Synthetic process of bio-based phenol formaldehyde adhesive derived from demethylated wheat straw alkali lignin and its curing behavior

Abstract

Lignin is a natural biopolymer with a complex three-dimensional network, commercially obtained from waste liquid of paper pulp and bioethanol production, and could be a candidate for preparation of environment-friendly bio-based polyphenol material. In the present work, the demethylated wheat straw alkali lignin (D-Lig), prepared by demethylation of wheat straw alkali lignin (Lig) using an in-situ generated Lewis acid, was used to synthesize bio-based phenol formaldehyde resin adhesive (D-LPF) applied in plywood.
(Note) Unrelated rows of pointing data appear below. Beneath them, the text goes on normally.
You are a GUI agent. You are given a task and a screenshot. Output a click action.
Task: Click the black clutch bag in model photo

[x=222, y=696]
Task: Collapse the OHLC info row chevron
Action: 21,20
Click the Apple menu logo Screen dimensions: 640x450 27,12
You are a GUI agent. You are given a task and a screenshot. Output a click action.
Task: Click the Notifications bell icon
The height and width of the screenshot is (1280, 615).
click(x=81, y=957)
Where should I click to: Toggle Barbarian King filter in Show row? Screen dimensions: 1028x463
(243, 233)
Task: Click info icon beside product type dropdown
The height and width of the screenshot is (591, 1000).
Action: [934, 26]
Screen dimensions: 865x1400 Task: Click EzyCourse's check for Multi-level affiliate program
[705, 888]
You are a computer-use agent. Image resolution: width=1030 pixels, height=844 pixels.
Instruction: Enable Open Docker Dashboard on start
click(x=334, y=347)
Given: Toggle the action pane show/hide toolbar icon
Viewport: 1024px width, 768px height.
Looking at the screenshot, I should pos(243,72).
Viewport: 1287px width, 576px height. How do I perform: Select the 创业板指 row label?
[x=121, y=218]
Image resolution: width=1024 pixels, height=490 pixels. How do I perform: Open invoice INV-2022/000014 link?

Effects of synthetic process’s factors, including lignin substitution for phenol, NaOH concentration and molar ratio of formaldehyde to phenol, on the bonding strength and free formaldehyde content of D-LPF were investigated in detail, and the optimum synthetic process of D-LPF was obtained as following: Lignin substitution for phenol 60%, NaOH concentration 5.0% and molar ratio of formaldehyde to phenol 2.0, and under the optimum reaction condition, the D-LPF presented lower free formaldehyde content (0.18%) and higher bonding strength (2.19 MPa), which was better than those of containing-lignin phenol formaldehyde resin adhesive (LPF). Additionally, the curing behavior of the adhesive was studied by differential scanning calorimetry (DSC) combined with gel time. It can be obtained that D-LPF resin adhesive had the shortest gel time, and fastest curing rate, compared with those of PF and L-PF resin adhe-sives. The curing kinetics data was fitted well by Kissinger model using non-isothermal DSC method, and the average activation energy value was 85.3 kJ/mol, slightly higher than that of commercial PF resin, while lower than that of LPF (90.2 kJ/mol). Finally, based on the analytical results of high temperature fourier transform infrared spectroscopy (FTIR), a possible curing mechanism of D-LPF was proposed.